Another Grexit: Greece loses Coca-Cola
The move is corporate, not physical. The plants stay, but headquarters moves to Switzerland and the stock trades head to The City in London, that haven of freebooter capitalism.
In what analysts say is another blow to recession-battered Greece, the Athens-based Coca-Cola Hellenic Bottling Co. SA (CCH) on Thursday announced it is pulling up stakes and moving to Switzerland.
The move aims ‘’to facilitate a primary listing’‘ of the Coca-Cola Hellenic Group on the London Stock Exchange, according to an Athens-bourse company filing today. The world’s second-largest bottler of Coca-Cola drinks, CCH has 5% of its overall activity in Greece, and those factories will keep operating, according to the filing. But financial analysts interpreted the move as yet another bad omen for Greece, which is struggling through its 5th consecutive recession year and battling to stay in the eurozone. Stakeholders in CCH, which already has secondary listings in London and New York, will trade in their shares for shares of Coca-Cola HBC AG, set up in Switzerland by Kar-Tess Holding on Sept. 19.
More from A. Papapostolo of Greek Reporter:
The company would delist from the Athens Stock Exchange and then seek to re-enter it in a secondary listing. Its business activities in Greece, where it runs a corporate service centre, would not be affected, it said.
Coca Cola Hellenic shares were up 2.7 percent in Athens after the news, giving the firm a market value of 6.2 billion euros ($8.00 billion), three times the value of refiner Hellenic Petroleum, Greece’s second-biggest company in terms of capitalization.

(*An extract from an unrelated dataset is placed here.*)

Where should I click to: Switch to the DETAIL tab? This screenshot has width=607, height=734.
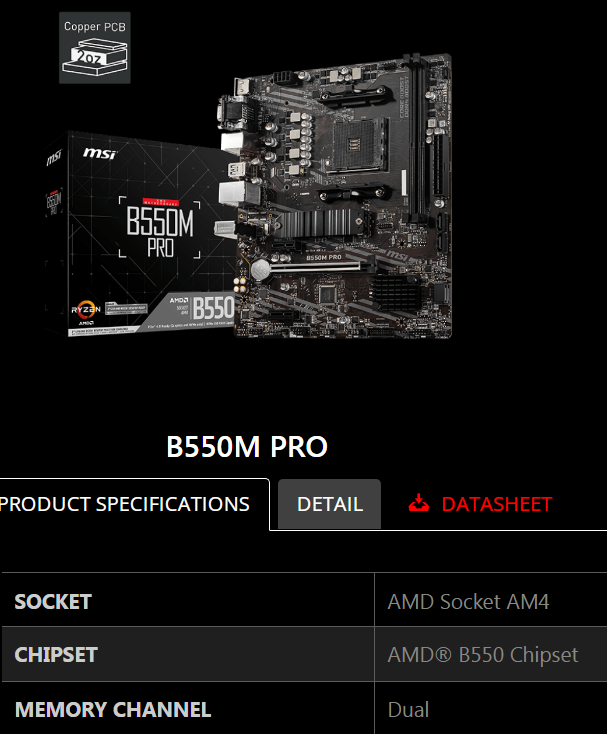(329, 504)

The firm, which bottles Coke drinks in 28 countries including Russia and Nigeria, has consistently outperformed the general Athens index which had slumped to 20-year lows earlier this year as a result of the country’s debt crisis.
Foreign investors have been steadily reducing their investment in Greek stocks ever since the country was engulfed by a sovereign debt crisis in late 2009, leading to two EU/IMF-led bailouts and threats to downgrade the status of the local stock market.
Deutsche Welle adds this:
Management said the production facilities themselves would not be affected, but the government stood to lose more than 20 million euros annually in tax revenues.

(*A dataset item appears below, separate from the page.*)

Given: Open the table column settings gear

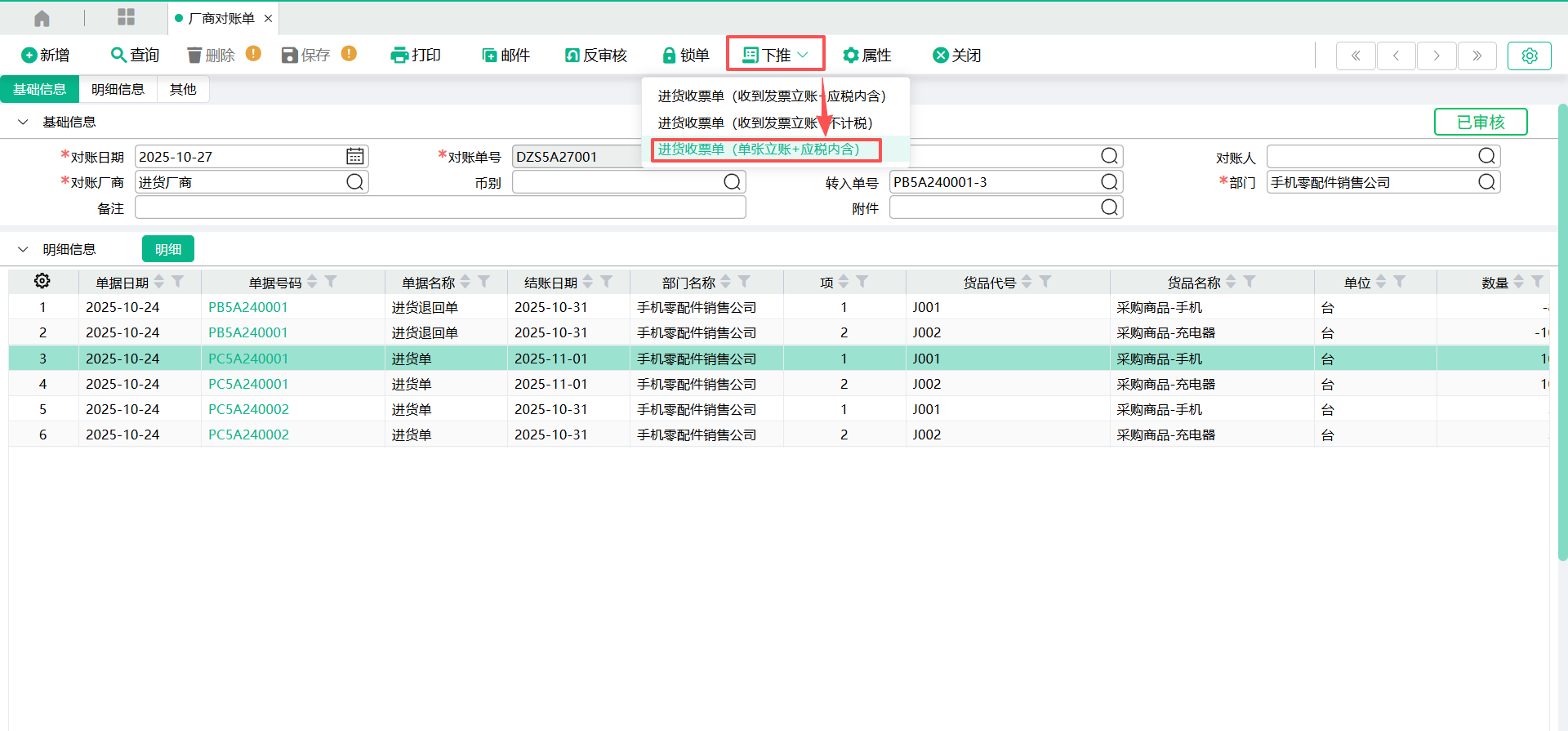Looking at the screenshot, I should [x=42, y=282].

Greek Development Minister Costis Hatzidakis said he was not happy about the departure. “But I cannot dictate to each company what moves it should make or not,” he said. “What we can do beyond the fiscal measures is continue down the road of structural reforms.”
Earlier this week, the Greek dairy giant FAGE announced it was moving its headquarters to Luxembourg, also in search of lower and more predictable taxes and a low-volatility corporate base.
And, to close, a bit of good news
Though we have to say that the measure looks a lot like an attempt to placate one of the groups currently in the gunsights of the Troikarchs.
Christmas bonuses for the current year will be dispursed to pensioners in the public sector Labor Minister Yiannis Vroutsis stated on Antenna channel on Friday.
At the same time Vroutsis noted that the government’s new reforms regarding state pensions will come into effect next year.
Public sector pensioners will receive 400 euros each at the end of 2012. Christmas bonus payments made to 450,000 state pensioners will cost public coffers some 180 million euros.